I am trying to count how many times a pattern occurs as a subsequence of a string and also keep the indices where the match happens.
The counting is easy using recursive calls.
function count(str, pattern, strInd, patternInd) {
if (patternInd === 0) {
return 1;
}
if (strInd === 0) {
return 0;
}
if (str.charAt(strInd - 1) === pattern.charAt(patternInd - 1)) {
const count1 = count(str, pattern, strInd - 1, patternInd - 1);
const count2 = count(str, pattern, strInd - 1, patternInd);
return count1 + count2;
} else {
return count(str, pattern, strInd - 1, patternInd);
}
}
For keeping the indices, the logic I have is to push current index of str to a "local indices array" within a recursive call when the pattern character matches the string character, and once the pattern is finished, push the "local indices" to the "global indices" and reset the "local indices" for the next recursion path.

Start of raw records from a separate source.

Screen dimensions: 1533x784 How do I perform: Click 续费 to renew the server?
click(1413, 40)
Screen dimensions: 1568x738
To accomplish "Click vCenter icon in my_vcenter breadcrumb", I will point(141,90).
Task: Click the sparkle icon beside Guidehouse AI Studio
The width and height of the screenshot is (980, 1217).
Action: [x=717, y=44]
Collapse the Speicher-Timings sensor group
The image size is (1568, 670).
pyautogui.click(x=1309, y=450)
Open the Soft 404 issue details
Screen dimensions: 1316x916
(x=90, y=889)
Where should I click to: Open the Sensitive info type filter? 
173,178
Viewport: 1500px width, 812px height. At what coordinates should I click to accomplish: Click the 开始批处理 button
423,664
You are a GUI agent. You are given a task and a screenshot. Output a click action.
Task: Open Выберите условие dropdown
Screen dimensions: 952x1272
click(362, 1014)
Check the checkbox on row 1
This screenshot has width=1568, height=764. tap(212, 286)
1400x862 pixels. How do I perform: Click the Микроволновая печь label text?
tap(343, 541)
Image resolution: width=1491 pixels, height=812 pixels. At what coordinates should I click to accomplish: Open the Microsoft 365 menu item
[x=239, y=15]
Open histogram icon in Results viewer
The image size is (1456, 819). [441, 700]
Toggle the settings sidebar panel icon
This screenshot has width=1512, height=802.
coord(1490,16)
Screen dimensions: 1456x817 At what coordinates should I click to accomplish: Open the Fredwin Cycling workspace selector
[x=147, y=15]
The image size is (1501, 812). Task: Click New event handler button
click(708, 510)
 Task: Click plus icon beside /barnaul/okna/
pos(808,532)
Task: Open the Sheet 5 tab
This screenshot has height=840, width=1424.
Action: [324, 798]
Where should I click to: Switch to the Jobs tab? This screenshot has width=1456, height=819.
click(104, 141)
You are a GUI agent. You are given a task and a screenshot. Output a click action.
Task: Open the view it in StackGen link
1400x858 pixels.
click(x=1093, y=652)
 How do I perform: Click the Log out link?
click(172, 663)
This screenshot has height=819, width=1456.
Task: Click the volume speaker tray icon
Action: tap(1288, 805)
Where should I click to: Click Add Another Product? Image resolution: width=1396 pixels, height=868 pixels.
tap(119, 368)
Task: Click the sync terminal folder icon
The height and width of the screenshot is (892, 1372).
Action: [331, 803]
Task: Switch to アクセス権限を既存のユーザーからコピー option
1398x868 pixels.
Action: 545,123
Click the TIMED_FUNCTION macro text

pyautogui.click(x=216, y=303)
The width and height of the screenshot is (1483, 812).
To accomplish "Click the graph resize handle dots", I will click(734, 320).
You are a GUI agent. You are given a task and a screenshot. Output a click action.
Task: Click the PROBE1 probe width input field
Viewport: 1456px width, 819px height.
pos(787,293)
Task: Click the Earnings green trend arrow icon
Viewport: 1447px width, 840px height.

Resetting the local indices is where i am facing problems:
function count(str, pattern, strInd, patternInd) {
if (patternInd === 0) {
// when this path ends, add to list the indices found on this path
globalIndices.push(localIndices);
// reset the local indices
localIndices = [];
console.log("found");
return 1;
}
if (strInd === 0) {
return 0;
}
if (str.charAt(strInd - 1) === pattern.charAt(patternInd - 1)) {
localIndices.push(strInd);
const count1 = count(str, pattern, strInd - 1, patternInd - 1);
const count2 = count(str, pattern, strInd - 1, patternInd);
return count1 + count2;
} else {
return count(str, pattern, strInd - 1, patternInd);
}
}
This way it loses the previous path information after every bifurcation, because once a matched subpath is consumed, it is removed from localIndices, and localIndices starts keeping track of the matches after the bifurcation happened.
so for example, str is "abab" and pattern is "ab" then i would like to globalIndices = [[4,3], [4,1], [2,1]] but instead i would get [[4,3],[1],[2,1]]
I would like to reset "local indices" to the previous bifurcation.
Am i going in the right direction, or do these kind of problems need a different implementation altogether?